What to do:
1. In the song article, which label released "J'ai pas vingt ans !"?
2. Pick up the article on the song "J'ai pas vingt ans !" after its final sentence and write the next part.

Quoted passage:
--------
Single by Alizée

from the album Mes courants électriques
- Language: French
- Released: 3 June 2003
- Recorded: 2002
- Studio: Studio Guillaume Tell (Suresnes); Studio Caliphora; Studio Davout;
- Genre: French pop
- Length: 4:23
- Label: Polydor
- Songwriters: Mylène Farmer; Laurent Boutonnat;
- Producers: Mylène Farmer; Laurent Boutonnat;

Alizée singles chronology
| "J'en ai marre!" (2003) | "J'ai pas vingt ans" (2003) | "À contre-courant" (2003) |

Music video
- "Alizée - J'ai pas vingt ans ! (Clip Officiel HD)" on YouTube

Music video
- "Alizée - I'm not twenty! (Official Video HD)" on YouTube

= J'ai pas vingt ans =

"J'ai pas vingt ans !" (English: "I'm not twenty!") is a song by French pop singer Alizée, released on 3 June 2003, as the second single for her second studio album, Mes courants électriques (2003), through the label Polydor. The song was written by Mylene Farmer and Boutonnat, and production was managed by Laurent Boutonnat and Farmer as well. Lyrically, the song addresses themes of youth, self-confidence, and the tension between age and perceived maturity. The lyrics convey a playful yet assertive response to adults who underestimate the narrator due to her age, while also highlighting the complexities and contradictions of adolescence.
--------
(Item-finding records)

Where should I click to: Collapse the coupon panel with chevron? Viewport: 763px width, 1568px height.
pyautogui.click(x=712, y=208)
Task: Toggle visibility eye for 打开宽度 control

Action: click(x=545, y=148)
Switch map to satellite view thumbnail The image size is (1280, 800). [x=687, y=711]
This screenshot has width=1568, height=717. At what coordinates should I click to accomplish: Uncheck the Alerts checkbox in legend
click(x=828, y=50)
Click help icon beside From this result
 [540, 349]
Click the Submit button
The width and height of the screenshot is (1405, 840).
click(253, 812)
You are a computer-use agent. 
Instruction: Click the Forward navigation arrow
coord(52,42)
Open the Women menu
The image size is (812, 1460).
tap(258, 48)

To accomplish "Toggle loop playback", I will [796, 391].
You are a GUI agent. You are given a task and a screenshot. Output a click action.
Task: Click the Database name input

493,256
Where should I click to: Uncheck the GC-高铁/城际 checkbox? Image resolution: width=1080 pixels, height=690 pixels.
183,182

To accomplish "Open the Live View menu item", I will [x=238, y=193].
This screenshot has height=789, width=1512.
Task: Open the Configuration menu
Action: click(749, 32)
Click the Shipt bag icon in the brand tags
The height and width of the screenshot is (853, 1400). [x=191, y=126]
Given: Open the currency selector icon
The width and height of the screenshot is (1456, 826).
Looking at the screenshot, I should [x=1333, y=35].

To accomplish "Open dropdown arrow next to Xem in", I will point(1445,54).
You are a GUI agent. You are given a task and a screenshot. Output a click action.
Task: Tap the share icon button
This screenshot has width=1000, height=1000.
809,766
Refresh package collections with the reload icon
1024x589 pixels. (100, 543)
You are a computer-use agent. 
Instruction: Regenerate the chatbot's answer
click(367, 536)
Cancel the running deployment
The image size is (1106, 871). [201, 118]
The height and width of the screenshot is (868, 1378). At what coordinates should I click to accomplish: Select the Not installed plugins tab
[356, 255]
--------
Set of answers:
1. Polydor.

2.
Upon release, the single achieved moderate commercial success across several European markets. In France, the single peaked at number 17 and remained on the French Singles Chart for 22 weeks. It also performed well in Belgium (Wallonia), reaching number 20 and staying on the chart for 14 weeks. In Switzerland, it charted for 6 weeks with a peak position of number 60. The single entered the German Singles Chart at number 59 and remained for 3 weeks. In Spain, it reached number 19 and charted for 2 weeks, while in Poland it found notable success on radio, peaking at number 3 on the national airplay chart. "J'ai pas vingt ans !" also appeared on the charts in Austria and the Netherlands, peaking at number 60 in both countries and remaining for 3 and 6 weeks, respectively.

The music video features Alizée performing choreographed dance routines alongside a group of backup dancers in a minimalist, futuristic white set. The visual aesthetic emphasizes clean geometric elements and a modern design, complementing the energetic tone of the song. Alizée is seen wearing a sporty outfit that aligns with the song's themes of youth and self-assertion. The video incorporates a combination of wide shots, close-ups, and tracking movements, maintaining a fast-paced rhythm consistent with the track's upbeat tempo. The choreography is structured yet lighthearted, contributing to the overall visual representation of the song's lyrical themes.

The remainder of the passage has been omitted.